Saturday, June 8, 2013

Saving The World "EMOTIONALLY"

I've made several references to "saving the world emotionally" and someone asked what exactly does that mean. Our feelings (emotions) are a strong driving force for our actions. Knowledge or the lack thereof are the co pilots. When you read or hear of people committing suicide (which is something I'm very sensitive about) its all led by feelings(emotions). They felt alone. They felt misunderstood. They felt unwanted, unloved. God gave me the gift of healing through words. There's healing in my poetry and other bodies of work. My specialty field is emotions. I write about things most people want.
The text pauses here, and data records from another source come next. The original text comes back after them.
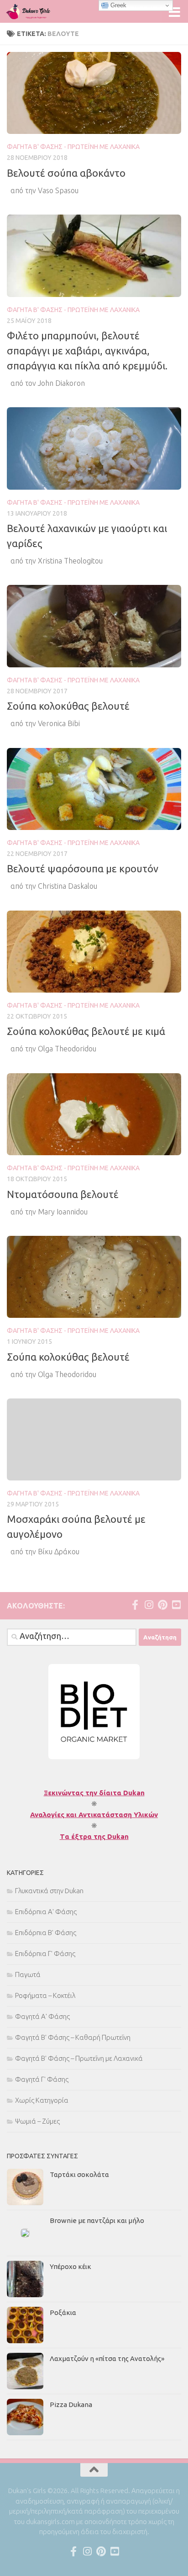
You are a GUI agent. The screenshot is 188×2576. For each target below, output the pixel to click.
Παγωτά (28, 1974)
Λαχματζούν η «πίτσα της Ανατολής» (107, 2358)
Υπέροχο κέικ (70, 2266)
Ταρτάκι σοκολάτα (79, 2174)
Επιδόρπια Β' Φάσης (45, 1932)
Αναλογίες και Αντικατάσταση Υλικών (94, 1814)
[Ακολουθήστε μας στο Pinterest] (162, 1605)
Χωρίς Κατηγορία (41, 2100)
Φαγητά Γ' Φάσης (41, 2079)
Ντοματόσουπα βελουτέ (63, 1194)
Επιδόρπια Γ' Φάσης (45, 1953)
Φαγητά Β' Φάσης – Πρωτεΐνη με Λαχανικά (79, 2058)
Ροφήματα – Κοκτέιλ (45, 1995)
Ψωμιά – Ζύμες (37, 2121)
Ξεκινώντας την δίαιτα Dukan (94, 1793)
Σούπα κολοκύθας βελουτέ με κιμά (86, 1031)
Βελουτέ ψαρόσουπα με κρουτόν (82, 868)
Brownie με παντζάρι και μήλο (97, 2220)
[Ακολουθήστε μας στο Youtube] (176, 1605)
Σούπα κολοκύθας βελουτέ (68, 706)
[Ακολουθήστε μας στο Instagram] (149, 1605)
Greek (117, 5)
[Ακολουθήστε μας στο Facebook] (135, 1605)
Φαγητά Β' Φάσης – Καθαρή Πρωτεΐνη (73, 2037)
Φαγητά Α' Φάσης (42, 2016)
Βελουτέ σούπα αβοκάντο (66, 173)
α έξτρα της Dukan (97, 1836)
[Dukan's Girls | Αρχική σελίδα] (36, 11)
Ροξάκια (63, 2312)
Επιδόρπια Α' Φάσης (46, 1911)
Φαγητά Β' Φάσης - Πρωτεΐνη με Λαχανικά (73, 146)
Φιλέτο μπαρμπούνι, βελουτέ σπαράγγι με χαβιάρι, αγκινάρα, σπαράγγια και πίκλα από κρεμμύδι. (87, 350)
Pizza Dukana (71, 2404)
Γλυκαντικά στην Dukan (49, 1891)
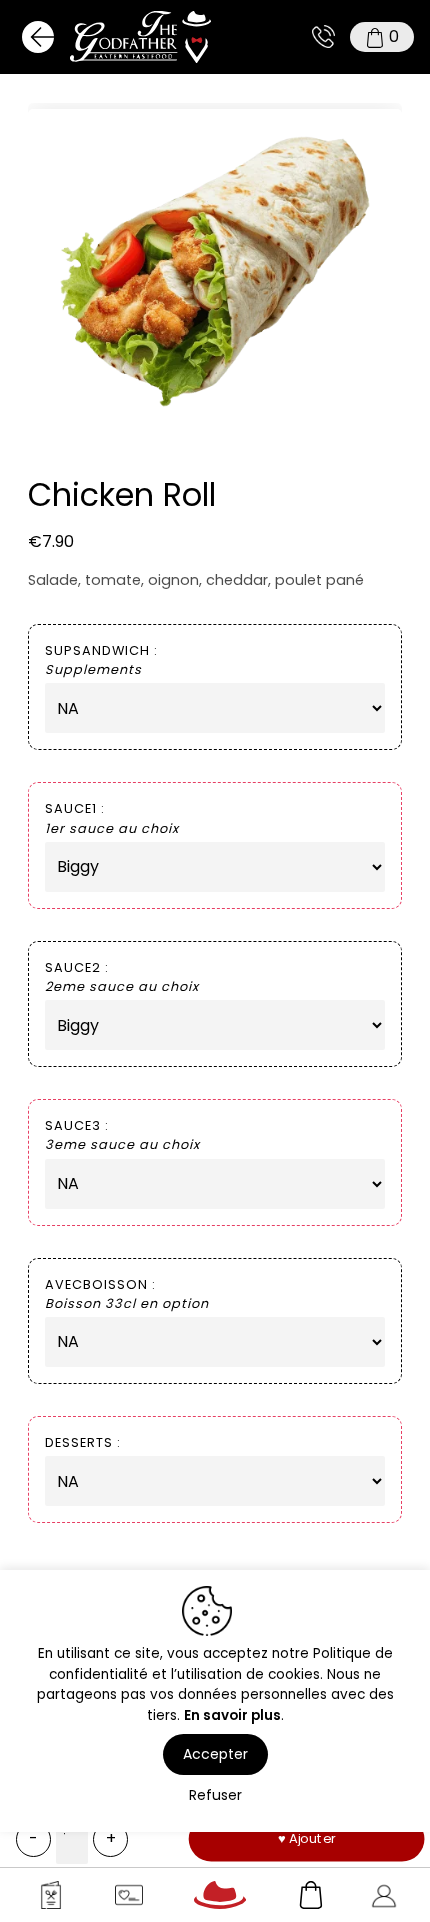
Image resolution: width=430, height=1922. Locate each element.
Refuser (215, 1795)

I'm very honest and transparent in my day to day. I have felt things. I have felt dark things. I have felt ugly things. I felt things that were unfair. I've been molested. I have had a sex addiction problem. I have had issues with my mom. My dad passed away. I lost sight in one eye temporarily and the right side of my face was damaged and those things made me feel things. I write about it because I'm not the only one. However I am a strong one. I am one God can depend on to go through these things and be a living testimony and inspiration. I'm trying to save the world emotionally because I feel if I can heal some one's emotions I can change their self damaging actions. Its not a game to me. Its not to pull boys. This is my assignment and sometimes its overwhelming. When I was in DC shortly after my accident I wanted to die so bad because life just seemed to really get dark, but in my heart I knew if I die millions die maybe not physically but emotionally people will die. I have to write. I have to put these books out. I have to go through what I go through and come through it because I have to save the world emotionally!